In some respects I can understand why. In a well designed system, the system itself should take care of that without the user needing to get involved. And considering the number of Windows users who aren't "technical" (one of the drawbacks of being The Desktop of the Masses), maybe it's better that it's been dumbed-down at the user level.
And in all fairness, you can either view the ability to screw around with swap as a feature of Linux. Or proof positive that it wasn't implemented properly to begin with - hence the need for its tweakability.
Once again it's: [glass half empty | glass half full] depending on who's doing the talking. 8)
Lashiec:
With systems these days having so much memory any user will struggle to find a way to actually take advantage of it, I don't see the point in having Microsoft wasting their time improving the "tweakability" of the swap file, frankly.
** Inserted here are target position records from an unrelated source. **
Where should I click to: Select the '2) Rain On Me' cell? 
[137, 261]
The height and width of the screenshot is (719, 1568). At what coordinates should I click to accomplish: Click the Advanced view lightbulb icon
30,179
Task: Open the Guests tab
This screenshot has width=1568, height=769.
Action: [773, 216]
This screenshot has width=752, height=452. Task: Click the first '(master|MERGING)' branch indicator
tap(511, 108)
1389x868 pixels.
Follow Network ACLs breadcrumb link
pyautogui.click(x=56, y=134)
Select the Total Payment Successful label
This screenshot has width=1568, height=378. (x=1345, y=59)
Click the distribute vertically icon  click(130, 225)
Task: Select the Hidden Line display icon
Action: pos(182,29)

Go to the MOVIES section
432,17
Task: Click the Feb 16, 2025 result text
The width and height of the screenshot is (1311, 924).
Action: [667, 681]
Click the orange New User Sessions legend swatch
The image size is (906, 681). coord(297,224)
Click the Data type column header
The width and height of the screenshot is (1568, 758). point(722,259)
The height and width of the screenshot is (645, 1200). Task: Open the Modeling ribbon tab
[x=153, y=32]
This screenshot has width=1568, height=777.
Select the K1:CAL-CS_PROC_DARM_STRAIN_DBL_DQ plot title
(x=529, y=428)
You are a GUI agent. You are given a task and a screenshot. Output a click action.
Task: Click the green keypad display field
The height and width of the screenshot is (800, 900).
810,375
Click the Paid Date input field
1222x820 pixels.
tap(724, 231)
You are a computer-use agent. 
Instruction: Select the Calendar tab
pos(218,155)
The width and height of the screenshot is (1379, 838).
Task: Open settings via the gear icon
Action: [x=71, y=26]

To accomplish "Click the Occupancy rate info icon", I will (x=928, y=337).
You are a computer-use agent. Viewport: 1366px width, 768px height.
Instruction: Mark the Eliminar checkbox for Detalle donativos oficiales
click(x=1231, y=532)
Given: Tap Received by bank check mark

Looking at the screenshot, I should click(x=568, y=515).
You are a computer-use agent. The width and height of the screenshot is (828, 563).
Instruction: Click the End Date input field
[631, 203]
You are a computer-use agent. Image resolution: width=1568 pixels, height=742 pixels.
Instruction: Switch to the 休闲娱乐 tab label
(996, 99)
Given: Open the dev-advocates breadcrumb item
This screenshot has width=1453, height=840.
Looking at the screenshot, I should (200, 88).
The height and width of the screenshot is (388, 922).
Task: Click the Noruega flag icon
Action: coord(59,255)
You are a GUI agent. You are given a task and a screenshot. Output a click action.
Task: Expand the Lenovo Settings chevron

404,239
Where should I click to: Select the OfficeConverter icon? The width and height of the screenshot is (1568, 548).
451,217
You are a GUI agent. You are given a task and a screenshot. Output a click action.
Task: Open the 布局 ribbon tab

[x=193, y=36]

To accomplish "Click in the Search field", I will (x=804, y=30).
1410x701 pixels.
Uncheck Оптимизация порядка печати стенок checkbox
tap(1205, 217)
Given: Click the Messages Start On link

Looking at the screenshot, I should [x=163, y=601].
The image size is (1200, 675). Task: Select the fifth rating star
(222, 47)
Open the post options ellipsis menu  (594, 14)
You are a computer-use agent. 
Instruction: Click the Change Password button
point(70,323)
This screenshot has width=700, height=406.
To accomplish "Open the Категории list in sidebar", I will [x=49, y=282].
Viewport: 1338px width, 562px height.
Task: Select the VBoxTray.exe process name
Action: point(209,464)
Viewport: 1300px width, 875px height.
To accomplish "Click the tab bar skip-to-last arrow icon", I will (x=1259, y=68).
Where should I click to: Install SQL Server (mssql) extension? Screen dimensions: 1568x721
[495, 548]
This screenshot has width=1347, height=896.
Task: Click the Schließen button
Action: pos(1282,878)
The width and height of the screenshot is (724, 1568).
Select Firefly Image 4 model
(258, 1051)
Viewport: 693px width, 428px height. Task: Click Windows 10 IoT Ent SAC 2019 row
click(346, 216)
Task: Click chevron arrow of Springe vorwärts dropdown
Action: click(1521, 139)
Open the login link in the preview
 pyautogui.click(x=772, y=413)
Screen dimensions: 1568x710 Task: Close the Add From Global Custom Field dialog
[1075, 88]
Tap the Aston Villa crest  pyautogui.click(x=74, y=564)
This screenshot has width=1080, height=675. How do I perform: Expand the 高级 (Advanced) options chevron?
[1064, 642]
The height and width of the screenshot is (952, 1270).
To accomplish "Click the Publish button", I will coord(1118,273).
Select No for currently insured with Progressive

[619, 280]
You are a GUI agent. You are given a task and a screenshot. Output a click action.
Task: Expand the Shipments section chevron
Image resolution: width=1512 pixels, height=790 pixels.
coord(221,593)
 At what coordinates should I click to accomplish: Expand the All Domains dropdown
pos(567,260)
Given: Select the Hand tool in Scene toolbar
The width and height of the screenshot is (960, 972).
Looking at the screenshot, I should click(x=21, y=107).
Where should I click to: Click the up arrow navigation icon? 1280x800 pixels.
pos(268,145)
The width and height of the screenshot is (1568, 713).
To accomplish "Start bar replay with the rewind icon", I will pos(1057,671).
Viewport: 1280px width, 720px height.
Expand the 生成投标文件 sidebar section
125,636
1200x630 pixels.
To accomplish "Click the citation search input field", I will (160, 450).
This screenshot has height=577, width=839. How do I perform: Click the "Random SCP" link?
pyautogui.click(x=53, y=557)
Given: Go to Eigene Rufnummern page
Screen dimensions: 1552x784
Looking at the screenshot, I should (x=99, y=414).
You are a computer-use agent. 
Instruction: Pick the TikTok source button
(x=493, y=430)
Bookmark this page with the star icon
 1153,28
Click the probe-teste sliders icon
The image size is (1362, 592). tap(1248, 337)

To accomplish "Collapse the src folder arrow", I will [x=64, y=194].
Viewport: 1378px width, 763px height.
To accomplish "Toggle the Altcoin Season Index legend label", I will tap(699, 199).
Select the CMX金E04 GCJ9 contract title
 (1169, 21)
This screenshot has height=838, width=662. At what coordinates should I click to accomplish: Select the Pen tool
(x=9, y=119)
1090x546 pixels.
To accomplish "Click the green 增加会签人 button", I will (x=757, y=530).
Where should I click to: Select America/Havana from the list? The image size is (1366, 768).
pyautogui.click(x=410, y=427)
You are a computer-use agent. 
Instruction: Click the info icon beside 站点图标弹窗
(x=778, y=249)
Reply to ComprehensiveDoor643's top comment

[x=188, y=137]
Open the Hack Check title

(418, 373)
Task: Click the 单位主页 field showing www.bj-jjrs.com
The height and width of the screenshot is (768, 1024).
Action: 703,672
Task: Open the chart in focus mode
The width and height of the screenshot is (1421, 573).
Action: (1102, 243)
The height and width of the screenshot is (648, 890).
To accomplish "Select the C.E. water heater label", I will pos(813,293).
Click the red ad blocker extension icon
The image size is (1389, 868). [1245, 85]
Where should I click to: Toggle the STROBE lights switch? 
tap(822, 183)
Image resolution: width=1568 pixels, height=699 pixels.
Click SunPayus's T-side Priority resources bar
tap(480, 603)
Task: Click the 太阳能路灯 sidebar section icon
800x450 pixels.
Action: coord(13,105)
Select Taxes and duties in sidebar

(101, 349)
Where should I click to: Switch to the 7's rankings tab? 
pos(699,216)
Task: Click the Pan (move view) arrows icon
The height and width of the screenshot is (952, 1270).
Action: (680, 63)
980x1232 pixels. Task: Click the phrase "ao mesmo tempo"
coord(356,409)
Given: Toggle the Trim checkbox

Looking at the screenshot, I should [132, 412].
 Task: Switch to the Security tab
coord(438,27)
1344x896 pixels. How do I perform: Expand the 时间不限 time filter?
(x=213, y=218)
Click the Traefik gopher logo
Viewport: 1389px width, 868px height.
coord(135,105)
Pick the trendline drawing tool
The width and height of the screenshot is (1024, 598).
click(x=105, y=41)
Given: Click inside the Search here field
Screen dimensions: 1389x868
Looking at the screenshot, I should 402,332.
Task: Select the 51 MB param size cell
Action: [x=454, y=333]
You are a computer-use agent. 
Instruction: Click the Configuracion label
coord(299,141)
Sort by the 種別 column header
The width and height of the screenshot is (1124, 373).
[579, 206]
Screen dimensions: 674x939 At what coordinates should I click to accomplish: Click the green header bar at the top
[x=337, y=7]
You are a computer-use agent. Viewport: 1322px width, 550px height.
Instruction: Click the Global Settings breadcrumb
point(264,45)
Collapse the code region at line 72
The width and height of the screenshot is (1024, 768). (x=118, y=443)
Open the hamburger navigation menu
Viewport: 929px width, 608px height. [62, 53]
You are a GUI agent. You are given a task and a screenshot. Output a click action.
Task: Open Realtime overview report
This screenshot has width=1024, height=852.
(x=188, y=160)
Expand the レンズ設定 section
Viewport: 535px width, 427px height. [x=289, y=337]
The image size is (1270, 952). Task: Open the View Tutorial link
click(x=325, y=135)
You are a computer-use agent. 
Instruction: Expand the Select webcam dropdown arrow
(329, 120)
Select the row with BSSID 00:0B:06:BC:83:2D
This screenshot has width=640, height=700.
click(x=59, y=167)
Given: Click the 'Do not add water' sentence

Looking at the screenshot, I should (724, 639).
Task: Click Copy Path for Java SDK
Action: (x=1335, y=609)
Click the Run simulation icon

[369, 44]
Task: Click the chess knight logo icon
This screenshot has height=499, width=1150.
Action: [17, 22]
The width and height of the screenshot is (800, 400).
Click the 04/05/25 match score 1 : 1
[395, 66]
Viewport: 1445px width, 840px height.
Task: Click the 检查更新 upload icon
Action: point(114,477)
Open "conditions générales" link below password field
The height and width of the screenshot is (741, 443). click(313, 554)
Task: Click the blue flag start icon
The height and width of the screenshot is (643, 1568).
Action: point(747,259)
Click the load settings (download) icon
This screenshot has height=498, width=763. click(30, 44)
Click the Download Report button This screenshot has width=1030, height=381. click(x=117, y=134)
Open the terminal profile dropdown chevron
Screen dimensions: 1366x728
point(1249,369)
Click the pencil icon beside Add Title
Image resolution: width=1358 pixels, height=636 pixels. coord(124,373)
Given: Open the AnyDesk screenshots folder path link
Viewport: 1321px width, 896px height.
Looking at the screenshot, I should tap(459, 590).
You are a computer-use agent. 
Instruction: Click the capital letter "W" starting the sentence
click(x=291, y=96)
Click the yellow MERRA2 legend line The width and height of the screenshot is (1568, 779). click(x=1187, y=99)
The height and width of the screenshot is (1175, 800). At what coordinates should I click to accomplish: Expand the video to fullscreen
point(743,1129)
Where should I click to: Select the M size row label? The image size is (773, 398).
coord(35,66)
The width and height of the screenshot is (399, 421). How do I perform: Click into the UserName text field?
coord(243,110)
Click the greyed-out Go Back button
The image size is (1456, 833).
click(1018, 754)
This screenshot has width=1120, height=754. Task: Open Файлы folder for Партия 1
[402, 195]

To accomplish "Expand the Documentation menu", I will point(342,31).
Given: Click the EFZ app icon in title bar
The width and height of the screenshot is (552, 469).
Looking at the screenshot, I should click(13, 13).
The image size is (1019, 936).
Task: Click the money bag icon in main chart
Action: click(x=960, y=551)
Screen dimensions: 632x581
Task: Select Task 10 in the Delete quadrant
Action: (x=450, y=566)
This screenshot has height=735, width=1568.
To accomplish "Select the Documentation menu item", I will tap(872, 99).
And Windows does an excellent job managing the swap with the default settings, or at least that's my experience.
I guess having the perfect swap setup is quickly approaching the snake oil status, pretty much like all the optimization tricks that no longer bring quantifiable benefits today. Unless you're OCD about it *ahem*
40hz:
I guess having the perfect swap setup is quickly approaching the snake oil status, pretty much like all the optimization tricks that no longer bring quantifiable benefits today.
-Lashiec (September 04, 2011, 10:19 AM)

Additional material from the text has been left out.